To our knowledge this is the first report on the acceptability by health workers of a package of point-of-care diagnostic services aimed at routine ANC in sub-Saharan Africa. Our results show that POC testing was the preferred option by health professionals both before and after the introduction of these diagnostic tools in the routine work of the health facility, and that there was a shift in the perception of workload from high to low once the new routine was adopted. However, with the introduction of POC diagnostics there was less optimism among health workers regarding the impact of these technologies on the number of women initiating ART, probably due to the realization that diagnostic delays were not the sole factor influencing quality of care and that multiple complex factors were at play [17, 27]. The high acceptability of POC assays may also be a reflex of the current weakness of laboratory systems throughout sub-Saharan Africa [16] and of the empowering nature of these novel tools [16, 28].

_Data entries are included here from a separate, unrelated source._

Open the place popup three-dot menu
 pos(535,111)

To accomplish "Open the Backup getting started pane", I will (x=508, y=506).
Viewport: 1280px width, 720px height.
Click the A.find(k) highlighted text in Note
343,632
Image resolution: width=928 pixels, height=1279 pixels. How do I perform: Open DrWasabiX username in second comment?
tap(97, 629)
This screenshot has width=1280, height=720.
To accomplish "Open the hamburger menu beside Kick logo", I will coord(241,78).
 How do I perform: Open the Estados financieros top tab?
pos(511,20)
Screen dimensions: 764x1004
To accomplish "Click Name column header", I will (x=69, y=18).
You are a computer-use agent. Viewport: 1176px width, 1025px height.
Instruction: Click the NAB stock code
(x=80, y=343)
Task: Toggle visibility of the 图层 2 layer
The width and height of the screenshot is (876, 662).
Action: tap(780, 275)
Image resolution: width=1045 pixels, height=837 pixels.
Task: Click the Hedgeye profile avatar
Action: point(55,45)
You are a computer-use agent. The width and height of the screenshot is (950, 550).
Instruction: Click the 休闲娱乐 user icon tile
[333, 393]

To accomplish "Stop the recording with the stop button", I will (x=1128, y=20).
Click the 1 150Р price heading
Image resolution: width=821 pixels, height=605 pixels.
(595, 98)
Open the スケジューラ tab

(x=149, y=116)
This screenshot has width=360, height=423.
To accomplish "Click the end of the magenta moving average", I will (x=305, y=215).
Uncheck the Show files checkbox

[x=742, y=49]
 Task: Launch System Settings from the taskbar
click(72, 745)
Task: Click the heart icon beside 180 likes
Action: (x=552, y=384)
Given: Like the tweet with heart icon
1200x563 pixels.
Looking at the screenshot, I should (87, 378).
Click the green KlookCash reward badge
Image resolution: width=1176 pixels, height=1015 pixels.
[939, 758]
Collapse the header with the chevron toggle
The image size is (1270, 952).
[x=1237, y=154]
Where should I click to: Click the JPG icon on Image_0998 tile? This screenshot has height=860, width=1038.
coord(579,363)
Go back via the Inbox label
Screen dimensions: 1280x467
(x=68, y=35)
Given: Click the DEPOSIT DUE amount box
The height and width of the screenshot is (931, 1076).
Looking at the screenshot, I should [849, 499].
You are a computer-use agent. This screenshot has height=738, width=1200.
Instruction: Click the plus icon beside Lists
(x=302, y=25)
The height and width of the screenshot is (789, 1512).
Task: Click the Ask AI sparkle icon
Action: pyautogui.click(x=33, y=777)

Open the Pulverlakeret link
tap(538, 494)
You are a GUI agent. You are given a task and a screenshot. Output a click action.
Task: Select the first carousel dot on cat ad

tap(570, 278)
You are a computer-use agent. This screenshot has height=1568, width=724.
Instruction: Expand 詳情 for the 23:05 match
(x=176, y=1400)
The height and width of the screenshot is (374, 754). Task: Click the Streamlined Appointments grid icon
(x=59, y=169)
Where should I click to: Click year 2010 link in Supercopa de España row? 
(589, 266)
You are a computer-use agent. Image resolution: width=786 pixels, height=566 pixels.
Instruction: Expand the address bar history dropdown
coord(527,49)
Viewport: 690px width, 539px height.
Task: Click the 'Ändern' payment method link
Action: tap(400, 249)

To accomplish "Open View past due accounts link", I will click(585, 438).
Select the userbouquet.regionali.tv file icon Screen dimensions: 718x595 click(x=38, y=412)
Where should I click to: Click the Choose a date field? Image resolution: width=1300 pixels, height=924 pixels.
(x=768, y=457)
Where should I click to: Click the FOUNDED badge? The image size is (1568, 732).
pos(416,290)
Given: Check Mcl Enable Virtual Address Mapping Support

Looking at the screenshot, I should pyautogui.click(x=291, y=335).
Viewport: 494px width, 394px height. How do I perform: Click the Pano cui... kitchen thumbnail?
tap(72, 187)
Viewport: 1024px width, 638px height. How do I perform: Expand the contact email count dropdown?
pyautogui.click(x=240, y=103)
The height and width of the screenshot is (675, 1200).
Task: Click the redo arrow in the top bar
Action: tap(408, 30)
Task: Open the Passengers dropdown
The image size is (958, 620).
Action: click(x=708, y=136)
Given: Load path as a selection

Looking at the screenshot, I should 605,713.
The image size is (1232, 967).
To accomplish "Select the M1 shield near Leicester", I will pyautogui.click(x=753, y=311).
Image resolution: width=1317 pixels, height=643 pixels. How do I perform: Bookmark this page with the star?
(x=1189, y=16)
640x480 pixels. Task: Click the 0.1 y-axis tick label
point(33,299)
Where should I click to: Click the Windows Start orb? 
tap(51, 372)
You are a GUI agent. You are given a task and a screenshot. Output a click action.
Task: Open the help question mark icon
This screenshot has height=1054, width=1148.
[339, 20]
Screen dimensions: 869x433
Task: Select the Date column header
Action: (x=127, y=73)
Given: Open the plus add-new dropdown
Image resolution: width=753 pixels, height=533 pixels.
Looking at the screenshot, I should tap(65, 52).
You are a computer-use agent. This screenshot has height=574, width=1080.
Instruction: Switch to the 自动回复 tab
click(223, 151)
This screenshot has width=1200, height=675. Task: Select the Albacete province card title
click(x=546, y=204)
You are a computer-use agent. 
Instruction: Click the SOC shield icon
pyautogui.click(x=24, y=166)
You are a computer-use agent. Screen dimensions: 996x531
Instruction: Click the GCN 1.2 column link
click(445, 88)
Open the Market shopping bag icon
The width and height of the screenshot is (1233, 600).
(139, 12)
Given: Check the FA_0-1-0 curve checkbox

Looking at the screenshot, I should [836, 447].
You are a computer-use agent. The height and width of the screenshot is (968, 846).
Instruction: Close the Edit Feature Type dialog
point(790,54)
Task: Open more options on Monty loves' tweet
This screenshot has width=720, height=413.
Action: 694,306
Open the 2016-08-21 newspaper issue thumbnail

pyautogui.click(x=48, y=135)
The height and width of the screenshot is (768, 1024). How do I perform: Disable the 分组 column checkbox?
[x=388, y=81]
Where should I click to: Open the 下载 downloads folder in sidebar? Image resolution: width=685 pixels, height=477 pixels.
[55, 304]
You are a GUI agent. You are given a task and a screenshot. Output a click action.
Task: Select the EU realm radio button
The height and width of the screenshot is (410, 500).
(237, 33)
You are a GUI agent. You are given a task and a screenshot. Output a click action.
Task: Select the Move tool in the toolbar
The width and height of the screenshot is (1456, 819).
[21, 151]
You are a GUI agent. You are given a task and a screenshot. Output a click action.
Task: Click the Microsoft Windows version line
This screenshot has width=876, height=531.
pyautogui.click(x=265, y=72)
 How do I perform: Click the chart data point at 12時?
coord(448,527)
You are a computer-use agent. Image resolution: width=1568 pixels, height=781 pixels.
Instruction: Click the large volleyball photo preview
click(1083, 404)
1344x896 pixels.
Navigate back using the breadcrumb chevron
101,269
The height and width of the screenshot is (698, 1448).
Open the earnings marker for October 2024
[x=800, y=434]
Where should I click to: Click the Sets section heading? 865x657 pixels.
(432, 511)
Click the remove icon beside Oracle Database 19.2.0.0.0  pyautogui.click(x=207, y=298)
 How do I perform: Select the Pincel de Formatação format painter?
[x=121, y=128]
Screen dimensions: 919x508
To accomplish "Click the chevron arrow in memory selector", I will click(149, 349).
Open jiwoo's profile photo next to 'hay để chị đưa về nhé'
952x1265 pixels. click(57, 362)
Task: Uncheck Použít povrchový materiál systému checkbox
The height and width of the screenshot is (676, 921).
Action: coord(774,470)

Our study had several limitations: our retrospective chart review revealed missing data. As it was impossible to know if missing data were data not registered or tests not done, we only considered registered information in our calculations of screening coverages. This also potentially influenced the eligibility data we found in our study since we found that more women in the post-POC implementation period had lower CD4+ T-cell counts and were ART eligible. There has been a trend for higher CD4+ T-cell counts at ART initiation in Mozambique, with an increase of around 10 cells/mm3 per year [29]. Nevertheless, CD4+ T-cell counts at ART initiation continue to be well below 350 cells/mm3 since patients usually present late for care [30]. There is no specific data for CD4+ T-cell count trends among pregnant women in Mozambique. The difference we observed between the two periods could be caused by seasonal variations of CD4+ T-cell counts, changes in the influx of patients as a consequence to the introduction of a new POC assay or artifacts due to missing data. We also do not know if some women went to another HF for care, which could result in our underestimating the appropriate follow-up and use of test results for management. Other factors such as support systems in the HF, supervision, and monitoring can influence implementation of POC testing, and these were not measured or accounted for in our study.

Conclusion

This study reveals that while POC tests for hemoglobin, syphilis, and CD4+ T-cell counts can greatly improve the delivery of ANC services, having access to these technologies does not mean that this potential is realized. There was significant variability in testing coverage before and after implementation of POC diagnostics across the four study sites and across the three tests performed. Multiple factors (such as site characteristics, patient volume, patient flow, staffing) may significantly impact the implementation of POC testing services. In general, POC testing performed at MCH is well accepted by health workers. Although there is a shift in perceived decreased workload after its introduction, there is no perception of a potential positive impact on initiation of ART. Further research is needed to identify optimal health delivery strategies to effectively bring the impact of technological advances to patients that are most at need.